From the line containing "What do you" through the end of the rows, switch "screenshot" to "screen capture" and give those lines again with nothing else changed. Leave the pictures out of your answer.

Collected data
_ _ _ _ _
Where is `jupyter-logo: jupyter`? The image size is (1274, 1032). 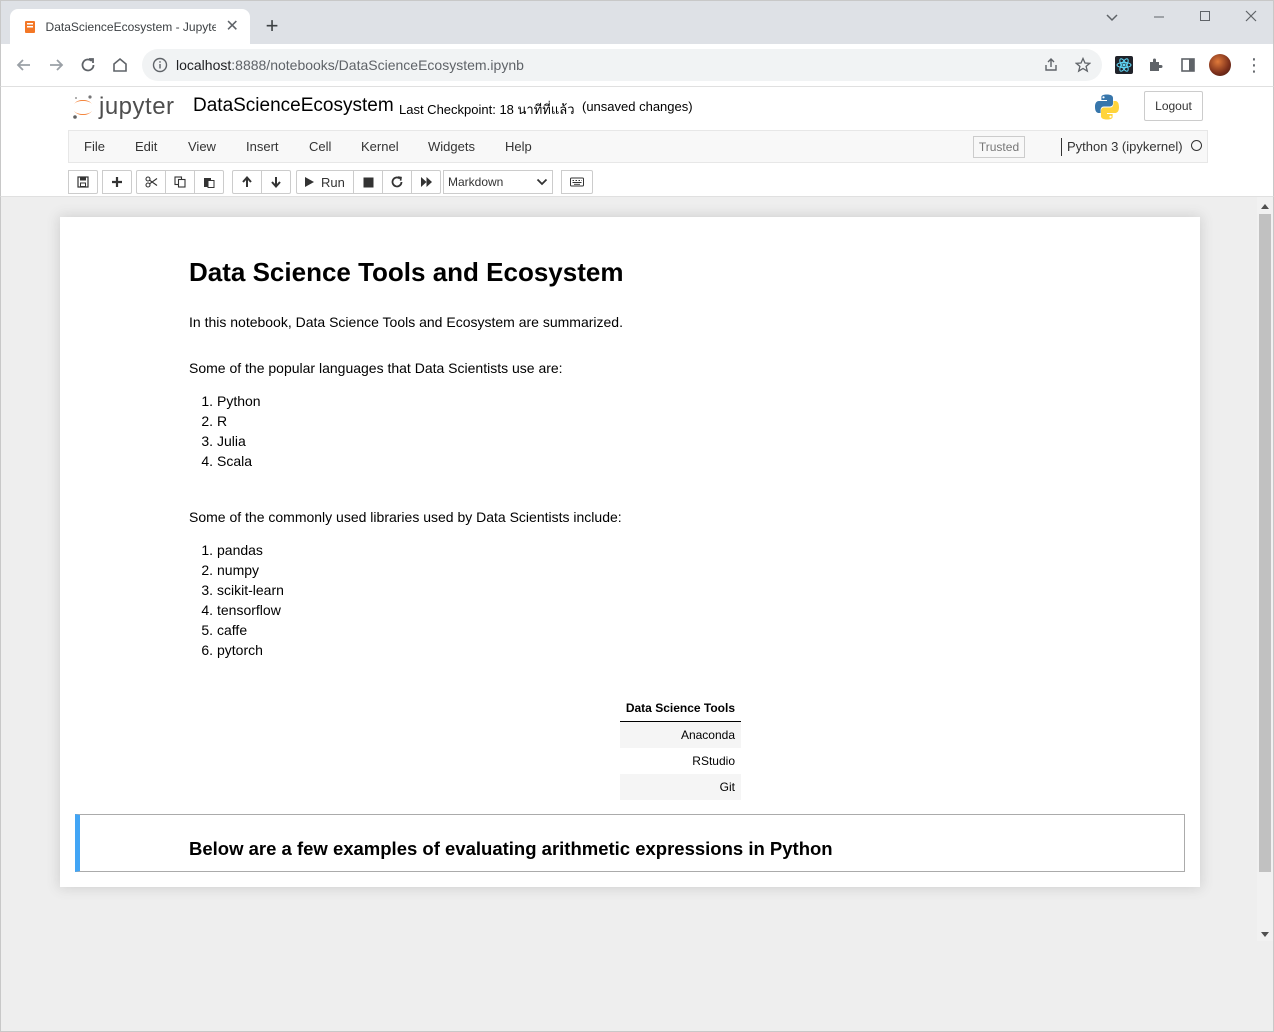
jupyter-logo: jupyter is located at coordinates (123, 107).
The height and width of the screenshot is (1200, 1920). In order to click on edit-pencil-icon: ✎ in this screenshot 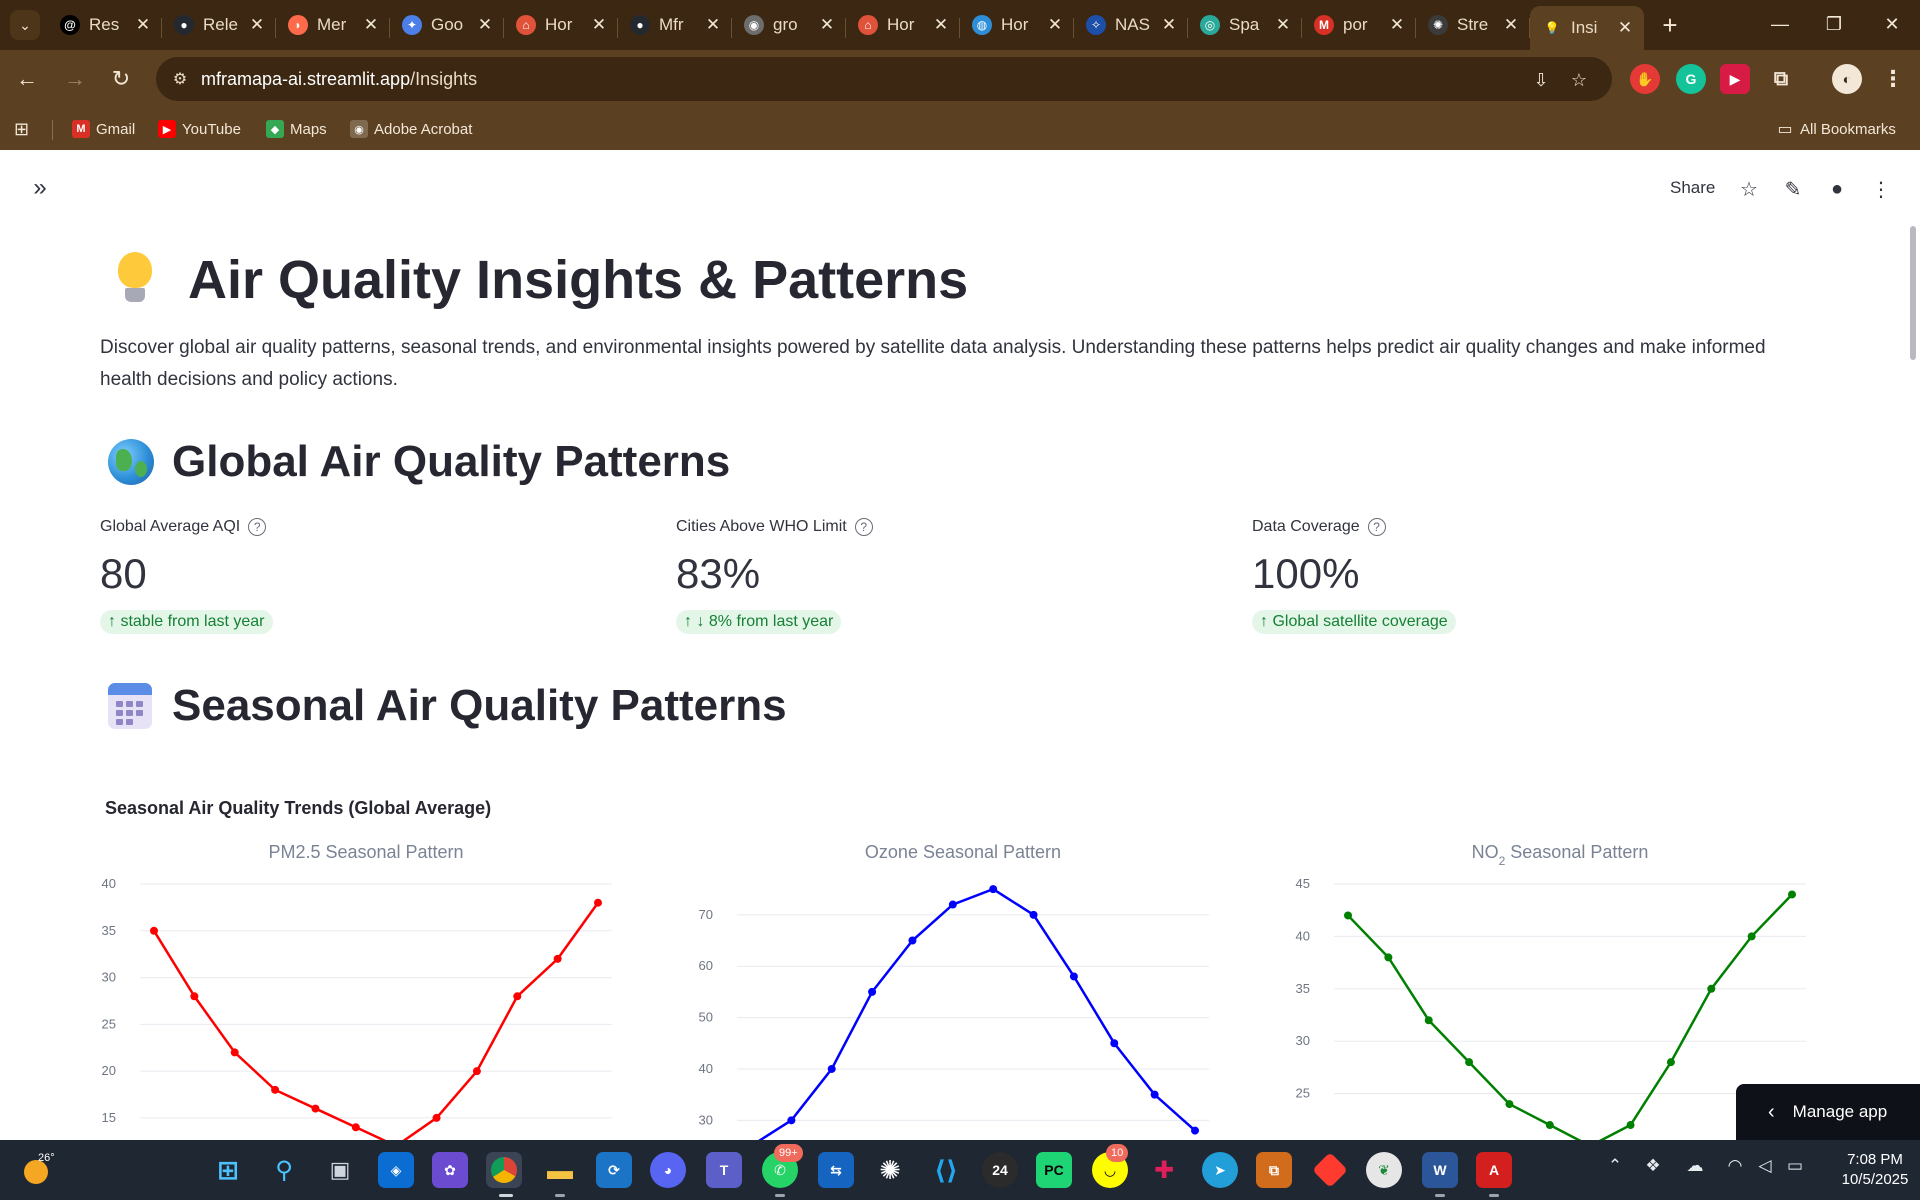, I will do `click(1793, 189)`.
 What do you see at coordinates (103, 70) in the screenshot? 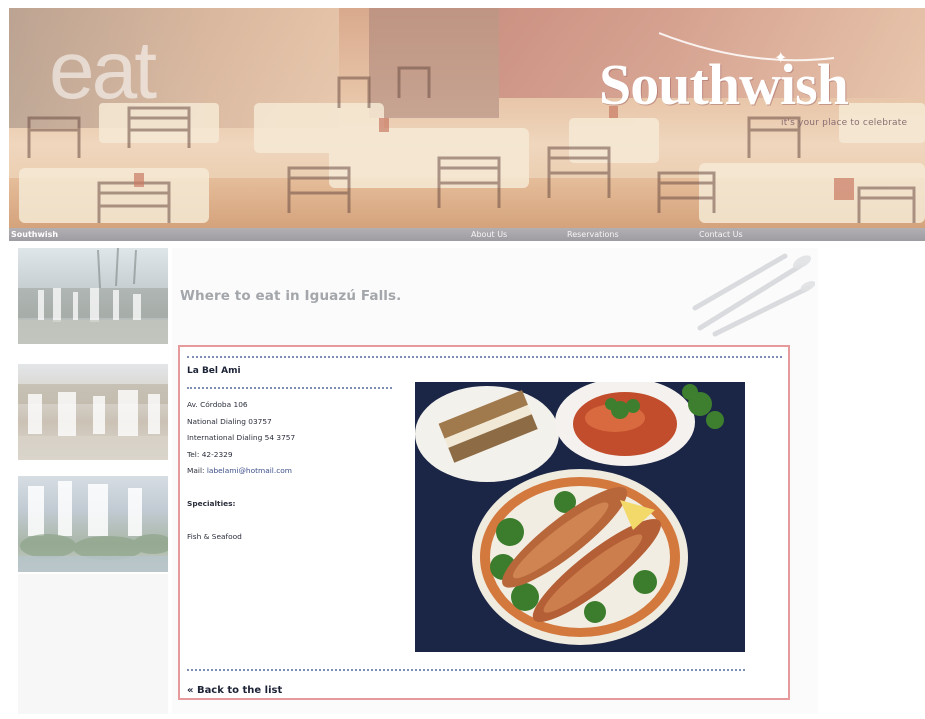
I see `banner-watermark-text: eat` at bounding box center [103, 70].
_ _ _ _ _
• Result
 What do you see at coordinates (103, 70) in the screen capture? 
I see `banner-watermark-text: eat` at bounding box center [103, 70].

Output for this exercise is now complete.